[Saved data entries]
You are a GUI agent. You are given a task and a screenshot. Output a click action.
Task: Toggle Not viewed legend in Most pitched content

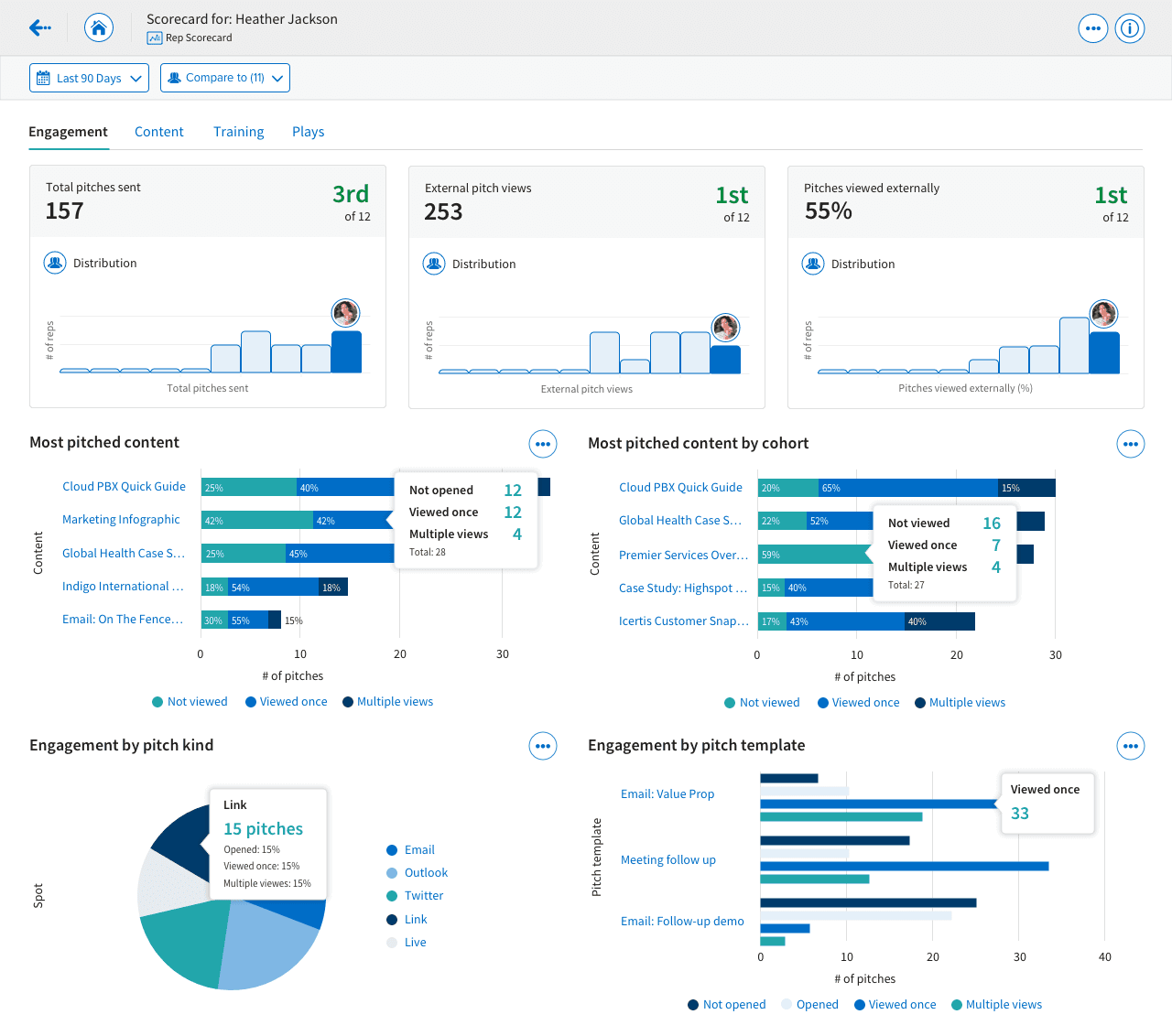click(x=190, y=702)
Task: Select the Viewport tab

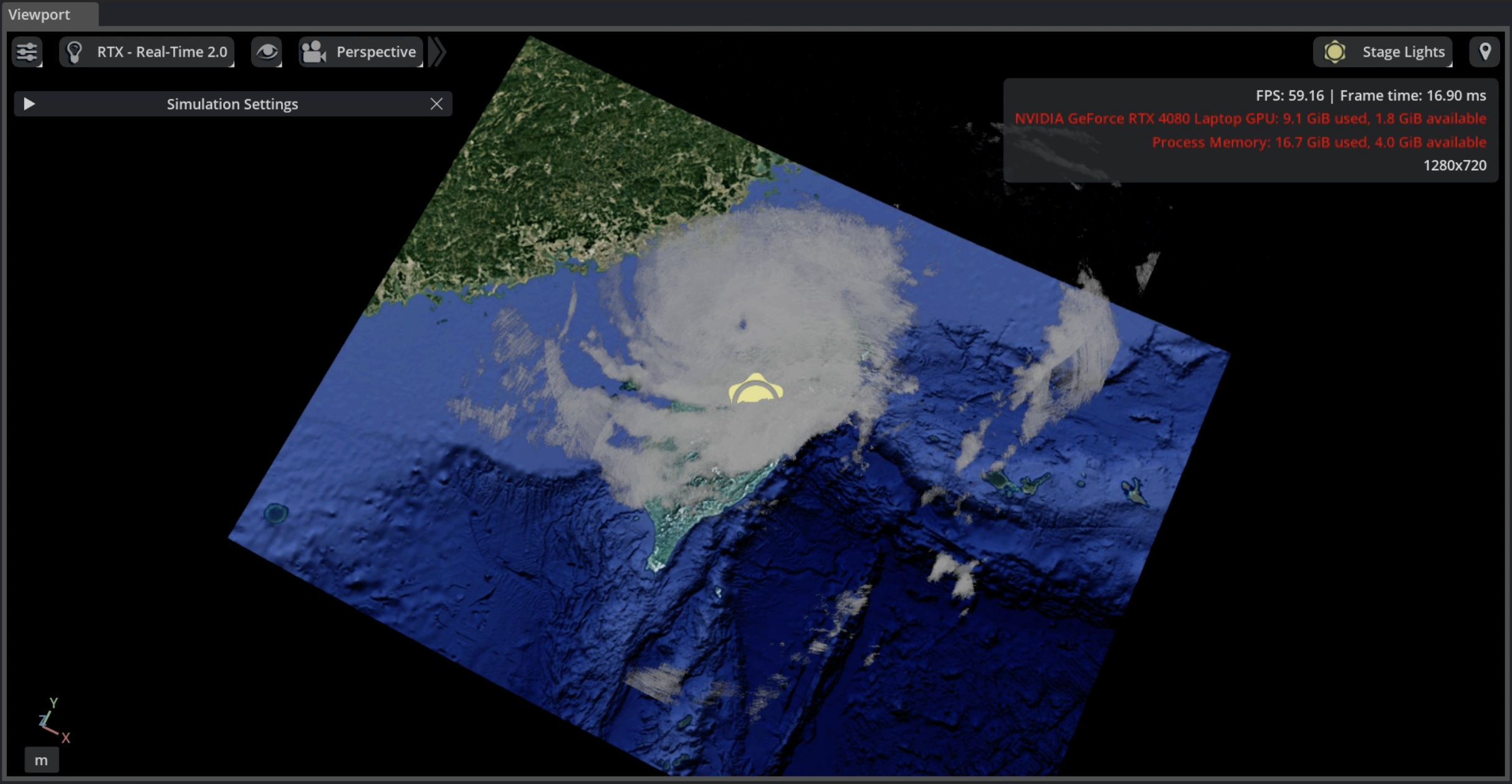Action: pyautogui.click(x=39, y=14)
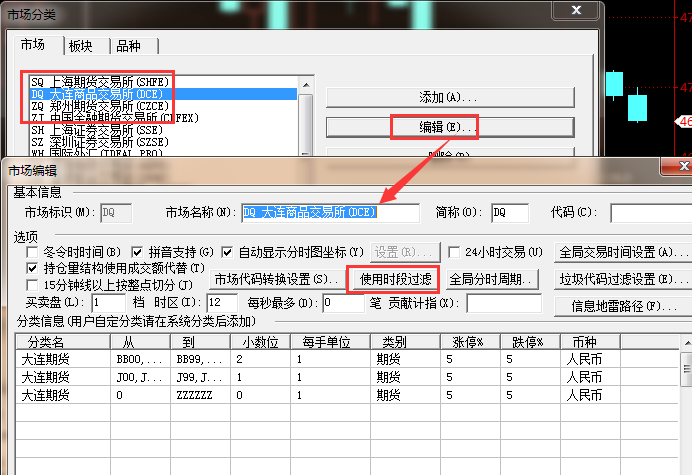Switch to the 板块 tab
The image size is (692, 475).
(x=82, y=46)
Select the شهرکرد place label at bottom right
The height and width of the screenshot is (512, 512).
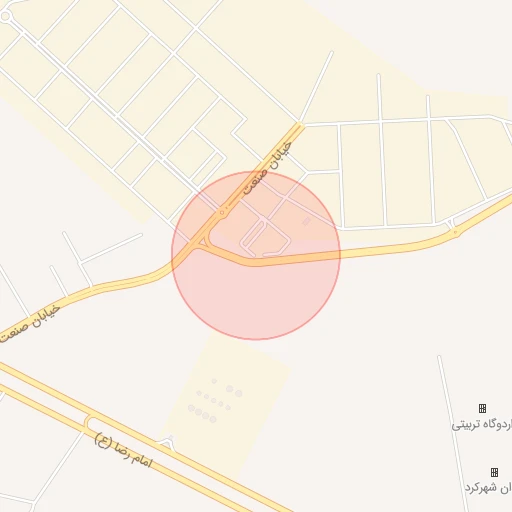[x=489, y=487]
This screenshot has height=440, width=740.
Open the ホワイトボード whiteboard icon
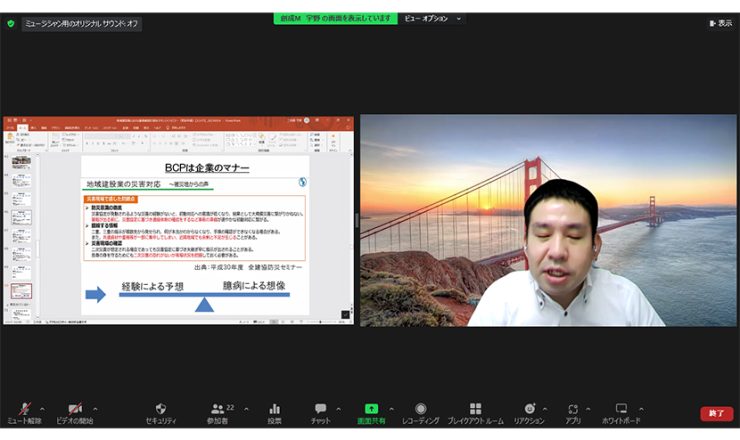pyautogui.click(x=621, y=411)
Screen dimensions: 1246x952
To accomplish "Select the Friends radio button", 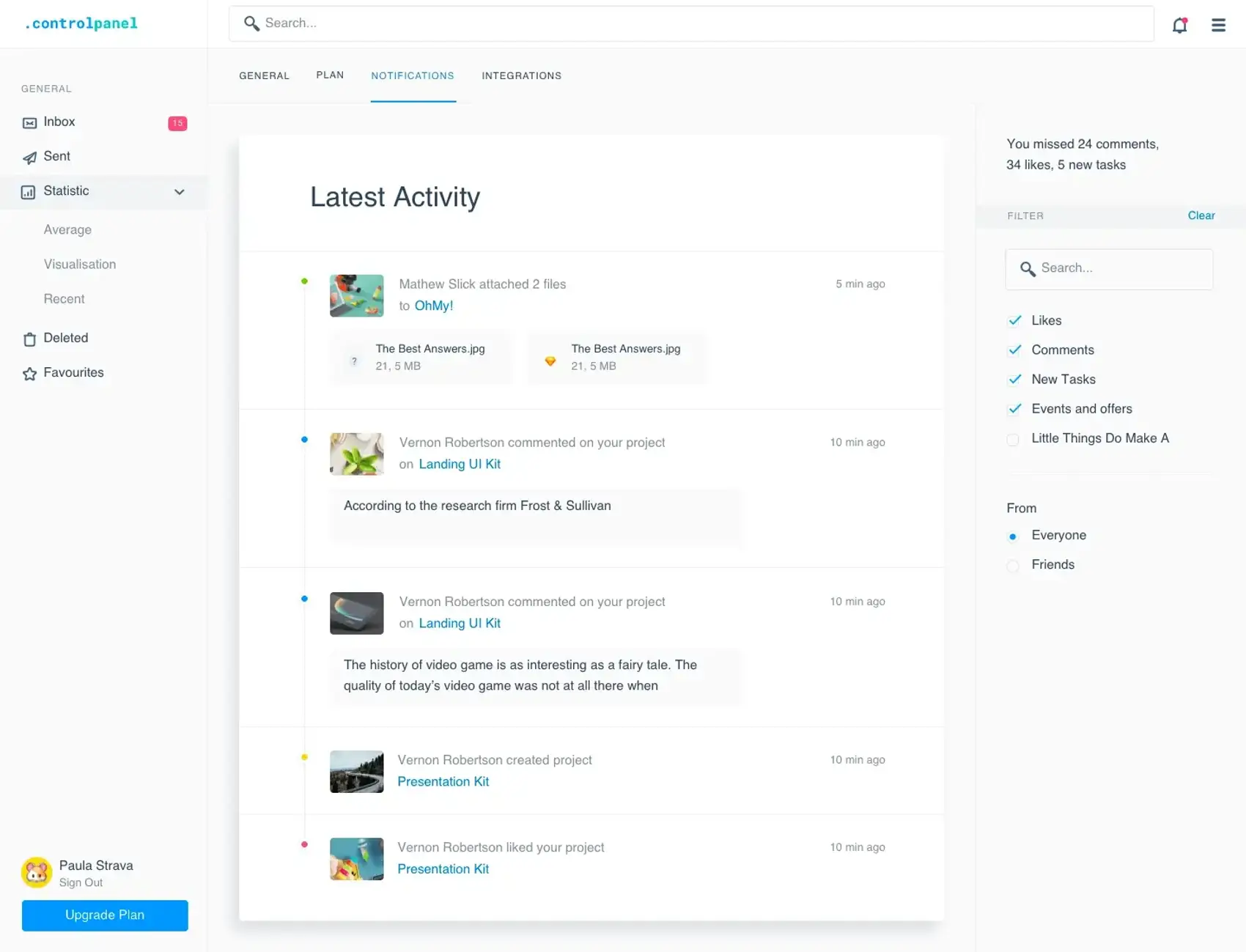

What this task involves = Please set down the records above verbatim, with each picture left out.

Answer space =
You are a GUI agent. You are given a task and a screenshot. Output a click action.
Task: Toggle Not viewed legend in Most pitched content

click(x=190, y=702)
Task: Select the Viewport tab

Action: pyautogui.click(x=39, y=14)
Switch to the 板块 tab
The image size is (692, 475).
(x=82, y=46)
Select the شهرکرد place label at bottom right
The height and width of the screenshot is (512, 512).
[x=489, y=487]
This screenshot has height=440, width=740.
Open the ホワイトボード whiteboard icon
pyautogui.click(x=621, y=411)
Screen dimensions: 1246x952
To accomplish "Select the Friends radio button", 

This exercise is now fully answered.